Knowledge Distillation in Automated Annotation: Supervised Text Classification with LLM-Generated Training Labels

Nicholas Pangakis,Samuel Wolken
2024-06-25
Abstract:Computational social science (CSS) practitioners often rely on human-labeled data to fine-tune supervised text classifiers. We assess the potential for researchers to augment or replace human-generated training data with surrogate training labels from generative large language models (LLMs). We introduce a recommended workflow and test this LLM application by replicating 14 classification tasks and measuring performance. We employ a novel corpus of English-language text classification data sets from recent CSS articles in high-impact journals. Because these data sets are stored in password-protected archives, our analyses are less prone to issues of contamination. For each task, we compare supervised classifiers fine-tuned using GPT-4 labels against classifiers fine-tuned with human annotations and against labels from GPT-4 and Mistral-7B with few-shot in-context learning. Our findings indicate that supervised classification models fine-tuned on LLM-generated labels perform comparably to models fine-tuned with labels from human annotators. Fine-tuning models using LLM-generated labels can be a fast, efficient and cost-effective method of building supervised text classifiers.
Computation and Language,Machine Learning
What problem does this paper attempt to address?

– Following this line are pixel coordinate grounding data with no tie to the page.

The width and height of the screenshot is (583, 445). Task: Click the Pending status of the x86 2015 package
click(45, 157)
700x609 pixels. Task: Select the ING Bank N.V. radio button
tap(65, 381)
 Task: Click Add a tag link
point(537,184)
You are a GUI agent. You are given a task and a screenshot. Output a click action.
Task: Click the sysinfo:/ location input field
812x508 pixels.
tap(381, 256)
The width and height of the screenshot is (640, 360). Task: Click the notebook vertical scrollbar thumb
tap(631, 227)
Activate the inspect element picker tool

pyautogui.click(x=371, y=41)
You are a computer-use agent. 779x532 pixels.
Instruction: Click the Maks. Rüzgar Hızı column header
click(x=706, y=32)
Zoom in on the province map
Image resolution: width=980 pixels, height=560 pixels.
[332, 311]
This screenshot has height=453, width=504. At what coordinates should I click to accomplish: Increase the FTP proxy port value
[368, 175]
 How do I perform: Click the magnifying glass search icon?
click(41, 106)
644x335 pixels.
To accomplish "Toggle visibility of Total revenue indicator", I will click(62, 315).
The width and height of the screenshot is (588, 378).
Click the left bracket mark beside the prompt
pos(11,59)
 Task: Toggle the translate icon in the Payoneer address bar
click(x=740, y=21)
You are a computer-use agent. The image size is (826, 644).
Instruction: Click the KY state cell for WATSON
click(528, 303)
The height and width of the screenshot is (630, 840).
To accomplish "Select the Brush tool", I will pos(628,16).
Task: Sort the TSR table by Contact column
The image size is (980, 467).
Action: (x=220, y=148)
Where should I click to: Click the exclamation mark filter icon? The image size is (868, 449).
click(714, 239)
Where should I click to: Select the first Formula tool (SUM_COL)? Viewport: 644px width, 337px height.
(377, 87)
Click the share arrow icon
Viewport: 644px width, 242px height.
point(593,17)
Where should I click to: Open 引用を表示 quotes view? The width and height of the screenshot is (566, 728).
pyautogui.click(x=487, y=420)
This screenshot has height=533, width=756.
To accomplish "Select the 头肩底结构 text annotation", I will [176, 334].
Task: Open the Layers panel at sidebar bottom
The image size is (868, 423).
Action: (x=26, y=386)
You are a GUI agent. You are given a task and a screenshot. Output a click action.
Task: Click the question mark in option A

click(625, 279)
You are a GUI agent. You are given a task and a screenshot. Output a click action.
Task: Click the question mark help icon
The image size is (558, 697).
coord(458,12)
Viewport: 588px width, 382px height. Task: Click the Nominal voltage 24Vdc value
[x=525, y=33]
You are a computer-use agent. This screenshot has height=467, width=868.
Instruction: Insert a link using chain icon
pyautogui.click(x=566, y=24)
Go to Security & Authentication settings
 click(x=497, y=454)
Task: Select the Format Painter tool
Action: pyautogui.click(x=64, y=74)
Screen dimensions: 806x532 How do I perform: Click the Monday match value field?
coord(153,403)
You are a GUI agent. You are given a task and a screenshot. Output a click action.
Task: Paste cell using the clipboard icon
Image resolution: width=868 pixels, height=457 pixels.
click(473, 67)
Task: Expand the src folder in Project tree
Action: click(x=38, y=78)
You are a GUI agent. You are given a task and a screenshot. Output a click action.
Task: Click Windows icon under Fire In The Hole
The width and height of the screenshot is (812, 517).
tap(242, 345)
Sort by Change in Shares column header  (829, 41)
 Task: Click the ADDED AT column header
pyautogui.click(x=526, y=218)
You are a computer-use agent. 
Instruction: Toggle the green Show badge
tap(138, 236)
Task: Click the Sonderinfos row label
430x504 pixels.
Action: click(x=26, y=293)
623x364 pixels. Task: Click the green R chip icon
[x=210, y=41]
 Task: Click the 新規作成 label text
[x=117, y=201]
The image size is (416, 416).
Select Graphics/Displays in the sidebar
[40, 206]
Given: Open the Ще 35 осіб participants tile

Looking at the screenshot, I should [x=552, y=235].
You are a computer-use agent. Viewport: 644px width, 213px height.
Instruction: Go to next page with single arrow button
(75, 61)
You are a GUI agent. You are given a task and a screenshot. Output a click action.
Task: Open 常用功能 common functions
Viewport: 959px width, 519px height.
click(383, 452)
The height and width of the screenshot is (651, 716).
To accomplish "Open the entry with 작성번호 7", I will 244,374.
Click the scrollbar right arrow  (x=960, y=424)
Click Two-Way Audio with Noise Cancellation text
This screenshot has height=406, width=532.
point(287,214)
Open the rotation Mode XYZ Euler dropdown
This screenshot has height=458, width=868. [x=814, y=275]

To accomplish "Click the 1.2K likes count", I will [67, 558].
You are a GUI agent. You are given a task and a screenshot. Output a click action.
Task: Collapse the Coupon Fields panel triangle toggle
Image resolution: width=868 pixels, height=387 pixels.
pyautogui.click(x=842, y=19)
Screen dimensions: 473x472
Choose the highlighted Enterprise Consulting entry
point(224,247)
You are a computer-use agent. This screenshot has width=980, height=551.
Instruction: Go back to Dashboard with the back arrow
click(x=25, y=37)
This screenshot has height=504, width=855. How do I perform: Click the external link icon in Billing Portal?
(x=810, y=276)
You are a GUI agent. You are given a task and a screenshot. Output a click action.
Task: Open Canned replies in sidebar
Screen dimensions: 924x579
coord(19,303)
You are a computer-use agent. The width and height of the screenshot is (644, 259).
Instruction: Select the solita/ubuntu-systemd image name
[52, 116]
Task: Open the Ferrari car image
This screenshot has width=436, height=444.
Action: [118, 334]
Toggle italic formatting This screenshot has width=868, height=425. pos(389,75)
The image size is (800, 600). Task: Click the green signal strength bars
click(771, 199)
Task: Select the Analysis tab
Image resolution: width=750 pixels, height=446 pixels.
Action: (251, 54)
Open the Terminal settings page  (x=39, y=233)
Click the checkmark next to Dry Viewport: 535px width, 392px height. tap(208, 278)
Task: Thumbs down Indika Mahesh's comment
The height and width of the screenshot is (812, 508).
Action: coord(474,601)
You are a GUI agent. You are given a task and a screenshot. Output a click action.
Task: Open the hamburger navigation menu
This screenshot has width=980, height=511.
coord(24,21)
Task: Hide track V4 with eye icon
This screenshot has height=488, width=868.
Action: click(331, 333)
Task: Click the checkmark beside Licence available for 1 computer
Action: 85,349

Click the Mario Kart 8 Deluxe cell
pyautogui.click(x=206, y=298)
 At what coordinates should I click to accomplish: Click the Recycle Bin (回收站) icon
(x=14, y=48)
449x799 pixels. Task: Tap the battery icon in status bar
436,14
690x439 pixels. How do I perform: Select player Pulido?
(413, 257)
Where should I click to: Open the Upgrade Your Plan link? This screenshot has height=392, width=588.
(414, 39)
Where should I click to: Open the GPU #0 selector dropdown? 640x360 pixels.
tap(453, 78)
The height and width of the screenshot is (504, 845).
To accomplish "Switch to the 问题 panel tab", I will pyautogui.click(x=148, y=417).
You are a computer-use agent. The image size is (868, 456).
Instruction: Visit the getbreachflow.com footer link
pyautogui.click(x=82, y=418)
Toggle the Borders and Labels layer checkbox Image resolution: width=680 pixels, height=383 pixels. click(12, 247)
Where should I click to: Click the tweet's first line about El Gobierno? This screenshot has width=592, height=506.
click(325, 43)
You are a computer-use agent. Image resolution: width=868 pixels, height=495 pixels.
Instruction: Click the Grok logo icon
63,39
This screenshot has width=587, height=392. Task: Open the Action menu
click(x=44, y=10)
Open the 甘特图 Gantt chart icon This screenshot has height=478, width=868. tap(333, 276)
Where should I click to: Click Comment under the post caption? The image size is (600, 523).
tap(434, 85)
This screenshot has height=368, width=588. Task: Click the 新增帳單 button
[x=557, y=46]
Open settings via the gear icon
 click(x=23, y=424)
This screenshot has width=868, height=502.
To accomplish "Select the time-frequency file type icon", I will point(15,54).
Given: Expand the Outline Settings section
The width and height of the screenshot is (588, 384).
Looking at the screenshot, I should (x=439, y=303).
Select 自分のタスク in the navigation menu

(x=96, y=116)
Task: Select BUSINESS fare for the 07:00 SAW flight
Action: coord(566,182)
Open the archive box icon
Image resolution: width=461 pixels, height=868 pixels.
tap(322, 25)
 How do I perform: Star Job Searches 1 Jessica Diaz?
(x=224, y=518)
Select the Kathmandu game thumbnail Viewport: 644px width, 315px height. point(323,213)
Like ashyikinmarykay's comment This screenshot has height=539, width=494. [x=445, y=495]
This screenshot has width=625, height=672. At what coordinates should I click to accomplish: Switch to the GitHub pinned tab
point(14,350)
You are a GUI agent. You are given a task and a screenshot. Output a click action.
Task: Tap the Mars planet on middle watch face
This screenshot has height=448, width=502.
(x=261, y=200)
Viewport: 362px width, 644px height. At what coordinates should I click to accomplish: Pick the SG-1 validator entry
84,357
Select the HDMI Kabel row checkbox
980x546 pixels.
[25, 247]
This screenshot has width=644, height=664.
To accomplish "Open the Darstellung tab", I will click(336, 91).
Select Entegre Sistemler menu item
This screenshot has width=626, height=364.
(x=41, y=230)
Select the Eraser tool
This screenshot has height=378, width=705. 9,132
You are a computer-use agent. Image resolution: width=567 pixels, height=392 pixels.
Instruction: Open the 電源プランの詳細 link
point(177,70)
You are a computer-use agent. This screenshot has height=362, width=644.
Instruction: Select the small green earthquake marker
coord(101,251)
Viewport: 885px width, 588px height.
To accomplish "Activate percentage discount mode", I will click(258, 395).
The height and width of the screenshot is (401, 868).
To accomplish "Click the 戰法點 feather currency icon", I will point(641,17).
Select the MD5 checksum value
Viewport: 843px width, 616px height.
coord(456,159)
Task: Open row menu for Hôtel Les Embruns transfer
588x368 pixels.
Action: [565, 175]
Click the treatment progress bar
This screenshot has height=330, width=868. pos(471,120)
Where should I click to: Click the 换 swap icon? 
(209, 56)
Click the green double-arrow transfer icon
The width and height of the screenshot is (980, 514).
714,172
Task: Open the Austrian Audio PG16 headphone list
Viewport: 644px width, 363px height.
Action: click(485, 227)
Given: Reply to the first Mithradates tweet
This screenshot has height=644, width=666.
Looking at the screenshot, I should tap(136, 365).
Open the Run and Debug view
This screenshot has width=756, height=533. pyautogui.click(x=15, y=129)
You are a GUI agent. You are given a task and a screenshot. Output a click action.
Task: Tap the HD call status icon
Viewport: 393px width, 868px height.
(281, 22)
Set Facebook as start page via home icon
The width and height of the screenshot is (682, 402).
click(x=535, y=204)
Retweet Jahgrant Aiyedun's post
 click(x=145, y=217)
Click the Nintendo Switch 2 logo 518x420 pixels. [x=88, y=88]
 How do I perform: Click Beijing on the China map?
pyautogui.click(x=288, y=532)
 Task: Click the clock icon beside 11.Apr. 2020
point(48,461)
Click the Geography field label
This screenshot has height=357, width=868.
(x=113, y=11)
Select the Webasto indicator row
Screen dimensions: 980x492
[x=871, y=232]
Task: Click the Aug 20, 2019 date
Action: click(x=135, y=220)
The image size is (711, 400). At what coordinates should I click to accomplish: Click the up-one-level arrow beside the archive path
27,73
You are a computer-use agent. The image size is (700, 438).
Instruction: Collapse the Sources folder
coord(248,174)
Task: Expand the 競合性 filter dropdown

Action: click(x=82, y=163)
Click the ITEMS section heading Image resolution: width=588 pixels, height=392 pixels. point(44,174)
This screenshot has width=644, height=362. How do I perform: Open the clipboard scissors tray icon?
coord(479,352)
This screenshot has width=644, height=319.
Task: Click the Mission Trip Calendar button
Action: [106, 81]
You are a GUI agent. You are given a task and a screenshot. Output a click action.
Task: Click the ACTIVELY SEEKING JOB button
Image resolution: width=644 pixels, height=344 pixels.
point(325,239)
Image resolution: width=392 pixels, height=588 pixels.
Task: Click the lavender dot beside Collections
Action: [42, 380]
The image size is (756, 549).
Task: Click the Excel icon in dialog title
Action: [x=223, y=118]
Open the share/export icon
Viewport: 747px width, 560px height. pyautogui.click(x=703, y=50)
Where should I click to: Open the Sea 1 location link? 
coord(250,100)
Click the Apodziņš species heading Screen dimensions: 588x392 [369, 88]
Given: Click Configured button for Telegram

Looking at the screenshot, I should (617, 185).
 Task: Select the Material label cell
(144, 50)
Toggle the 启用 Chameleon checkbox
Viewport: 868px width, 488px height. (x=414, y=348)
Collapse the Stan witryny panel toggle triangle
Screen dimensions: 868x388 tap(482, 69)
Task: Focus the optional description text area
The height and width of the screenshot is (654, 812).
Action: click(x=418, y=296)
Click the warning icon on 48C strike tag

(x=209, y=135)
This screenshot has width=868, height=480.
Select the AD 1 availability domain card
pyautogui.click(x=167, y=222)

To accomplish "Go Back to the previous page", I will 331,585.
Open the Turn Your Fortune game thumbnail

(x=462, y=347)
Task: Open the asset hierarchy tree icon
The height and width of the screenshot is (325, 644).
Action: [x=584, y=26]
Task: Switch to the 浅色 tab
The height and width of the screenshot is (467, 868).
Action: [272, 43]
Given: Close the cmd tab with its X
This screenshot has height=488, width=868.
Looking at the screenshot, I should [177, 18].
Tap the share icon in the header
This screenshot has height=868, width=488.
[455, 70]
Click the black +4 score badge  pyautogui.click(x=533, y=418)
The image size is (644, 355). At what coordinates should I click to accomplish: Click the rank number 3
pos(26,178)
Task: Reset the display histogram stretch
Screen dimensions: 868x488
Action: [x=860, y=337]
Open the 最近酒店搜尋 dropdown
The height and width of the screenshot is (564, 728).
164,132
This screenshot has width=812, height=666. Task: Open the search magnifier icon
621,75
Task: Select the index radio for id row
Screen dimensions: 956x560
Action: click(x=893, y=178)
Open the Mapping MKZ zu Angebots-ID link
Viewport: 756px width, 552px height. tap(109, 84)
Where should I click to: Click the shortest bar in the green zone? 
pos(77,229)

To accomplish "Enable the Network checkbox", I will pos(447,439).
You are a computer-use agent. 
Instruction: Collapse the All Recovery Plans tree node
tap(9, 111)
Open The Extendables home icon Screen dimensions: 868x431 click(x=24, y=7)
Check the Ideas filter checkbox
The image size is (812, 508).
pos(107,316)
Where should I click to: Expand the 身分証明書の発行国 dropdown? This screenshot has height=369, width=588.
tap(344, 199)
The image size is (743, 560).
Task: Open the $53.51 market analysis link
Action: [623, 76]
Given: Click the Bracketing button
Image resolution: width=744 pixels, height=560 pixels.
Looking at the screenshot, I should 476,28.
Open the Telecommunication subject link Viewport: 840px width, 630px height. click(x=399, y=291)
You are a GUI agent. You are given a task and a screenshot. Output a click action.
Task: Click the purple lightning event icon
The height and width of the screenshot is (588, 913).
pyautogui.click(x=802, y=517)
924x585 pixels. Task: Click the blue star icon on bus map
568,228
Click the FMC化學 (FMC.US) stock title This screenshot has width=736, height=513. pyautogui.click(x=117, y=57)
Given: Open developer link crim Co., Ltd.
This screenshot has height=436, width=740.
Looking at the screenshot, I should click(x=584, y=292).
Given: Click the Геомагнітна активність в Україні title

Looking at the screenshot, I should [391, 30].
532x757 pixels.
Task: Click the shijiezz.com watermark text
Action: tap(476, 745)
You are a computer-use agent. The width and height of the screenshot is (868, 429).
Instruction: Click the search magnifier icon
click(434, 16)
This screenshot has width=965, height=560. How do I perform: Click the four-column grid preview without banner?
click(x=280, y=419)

### Problems Addressed by the Paper The paper primarily explores how to utilize generative large language models (LLMs) to replace or enhance human-annotated data, thereby improving the efficiency and cost-effectiveness of supervised text classification tasks. #### Main Research Questions: 1. **Effectiveness of Generative LLM-Annotated Data**: The researchers evaluate the effectiveness of using labels generated by generative LLMs (such as GPT-4) to fine-tune supervised classifiers and compare this with using human-annotated data. 2. **Performance Comparison**: By conducting experiments on 14 different classification tasks, the study compares the performance of several supervised classifiers (such as BERT, RoBERTa, etc.) on different quantities of human-annotated samples and GPT-4 generated samples. 3. **Application of Knowledge Distillation Methods**: The researchers also explore how to use smaller and cheaper student models (such as BERT Base) to approximate the performance of large teacher models (such as GPT-4). #### Research Background: - Supervised text classification typically relies on human-annotated datasets, but this approach is costly, time-consuming, and prone to errors. - Using generative LLMs can generate annotated data more quickly and cheaply, and in some cases, produce high-quality annotation results. #### Main Findings: - In 14 classification tasks, the performance of supervised models fine-tuned with GPT-4 generated labels was comparable to those fine-tuned with human-annotated data. - Models fine-tuned with GPT-4 generated labels performed excellently in terms of recall but were slightly inferior in precision. - Using GPT-4 generated labels can significantly reduce costs while maintaining high classification performance. #### Methodology: - The researchers first validated the performance of LLMs on a small number of human-annotated samples and adjusted prompts to optimize performance. - Using the validated prompts, they generated an additional 1000 samples for each task and then fine-tuned supervised classifiers with this data. - Finally, they evaluated the model performance on a test set of 1000 human-annotated samples and compared it with other models. Through this series of experiments, the paper demonstrates the effectiveness and practicality of generative LLMs in supervised text classification tasks, providing new research tools for future computational social science.